Because of the significance of the presence of water in either form, it is frequently desirable to be able to first accurately measure it and detect in which state it is, liquid with or without hydrates solid particles. Such measurement is crucial to a number of subsequent decisions and operations adjustments, which may be of a financial, allocation, control or safety type. However, many of today's methods of determining the proportion of the so-called “water cut”, i.e., the proportion of the production fluid which is water in either liquid or hydrate form, are inaccurate as each hydrocarbon has different permittivity and or density. So unless individual calibration is performed, large error levels may result that can be as high as 5 percent. Current water cut meters are particularly susceptible to this high error level. This inaccuracy is often unacceptable.
For example, one known method is to measure the water cut by measuring the permittivity properties of the mixture. Permittivity is a physical quantity that describes how an electric field affects, and is affected by, a medium, according to the ability of that medium to polarize in response to the field. This method, unfortunately, is subject to systematic error. This systematic error results from the differences in the complex permittivity of different crude oils. These crude oils may be of highly complex composition and may include, for example, aliphatic and aromatic hydrocarbons of varying polarities, and various isomers thereof; molecules containing heteroatoms such as nitrogen, oxygen, sulphur or metals; resins and asphaltenes containing a wide variety of chemical groups such as naphthalenic acids, carboxylic acids, phenols, pyridines, thiophenols, benzothiophenes, alkylphenols, thiophenes, and other compounds whose substituents contribute to a relatively high level of polarity; salts; and, of course, water. Prior art methods have, however, failed to fully acknowledge this complexity of composition by using only overall density in its determination of complex permittivity. This density is converted to a dry crude oil dielectric constant (also known as the real part of complex permittivity) based upon an API gravity chart for zero shift compensation. However, because it is possible for two different dry crude oils, of different compositions, to have the same density but different dielectric constants, the dielectric constant is likely to be incorrect for the composition as a whole. Thus, even extremely accurate measurements of crude oil density may result in a crude oil dielectric constant with an error equivalent to 0.7 to 1.0 percent of water cut value. This degree of error is considered to be very high in many applications. Importantly, this method is also generally unsuited to in-line use in multiphase flows of production fluid.
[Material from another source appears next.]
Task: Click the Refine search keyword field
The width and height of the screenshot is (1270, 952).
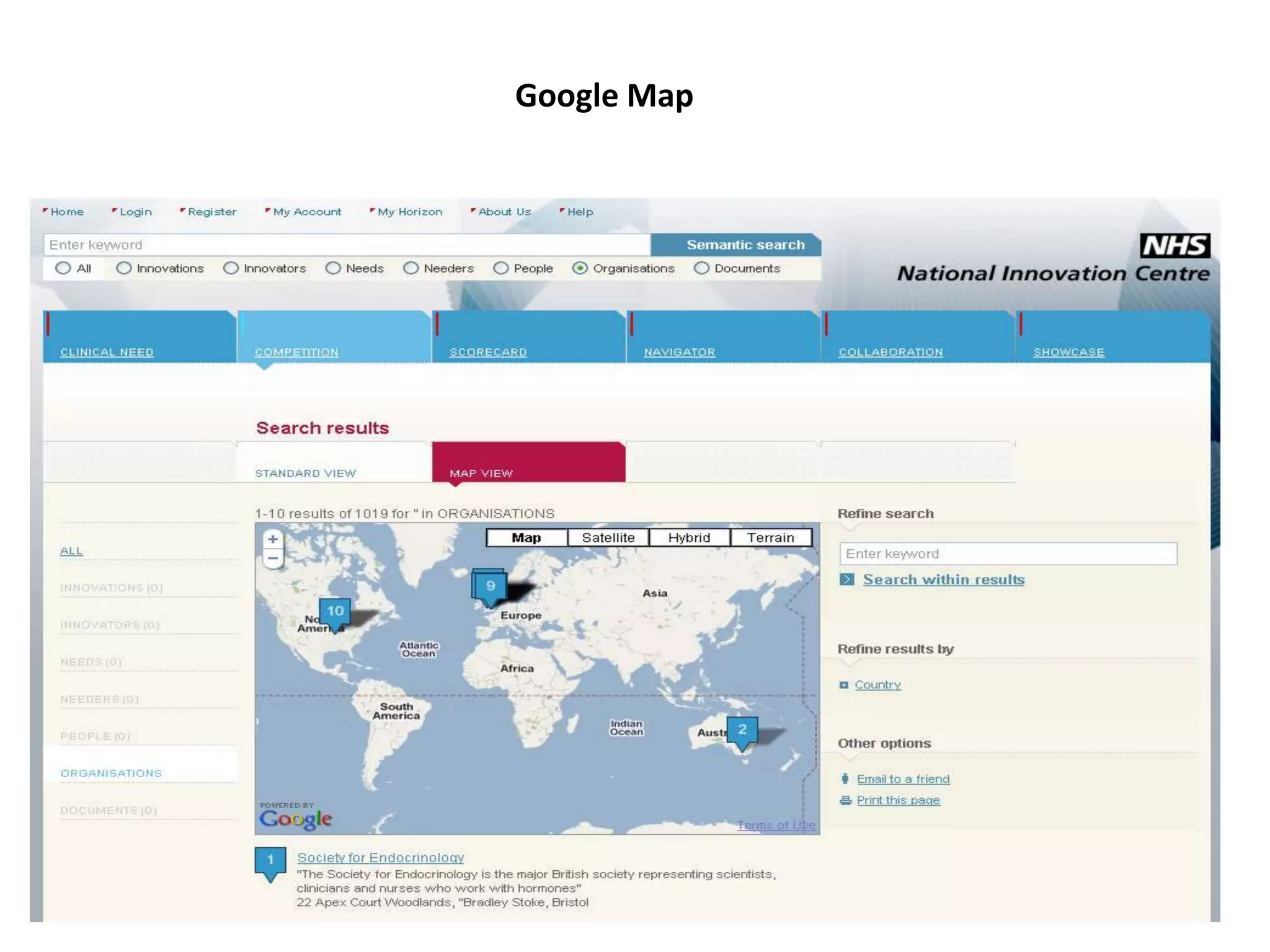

Another method, geared particularly toward use where hydrates are being formed, involves simply detecting water in conjunction with measuring fluid pressure and temperature, and then performing an appropriate thermodynamics calculation therefrom. The drawback to this indirect method is that chemically active additives, such as methanol, salt, glycol and some other substances, substantially affect these calculations. Other indirect methods include those that look at either the effects produced by the hydrates, or the properties and structure of the hydrates, from which quantification is calculated rather than actually measured. These methods include both laboratory scale and industrial scale methods, including those based upon an array of instrumentation such as nuclear magnetic resonance (NMR) spectroscopy, Raman spectroscopy, and mass spectroscopy, sonic attenuation and propagation, fiber optic technology, volume-pressure-time relations, volume resistivity, and the like. Use of calculations rather than actual measurement, however, again leaves significant room for error.
As should be evident from the volume of references identified hereto, the detection of water in whatever form in a fluid media has received significant attention by many researchers. Generally speaking, the focus of attention of such research centered on the properties of hydrates rather than devising practical instruments for detecting the formation of hydrates and measuring their concentration, without prior knowledge of the properties of the hydrocarbons and salinity of the water in the conduit.
Thus, what is needed in the art is a method and apparatus for directly measuring the amount of water, in either liquid or hydrate form, in a multiphase production fluid flow, which reduces the error that frequently results from previously known methods and/or apparatuses. What is also needed in the art is a method and apparatus than can provide accurate measurements of water cut in crude oil without advance knowledge of properties of a particular dry crude oil.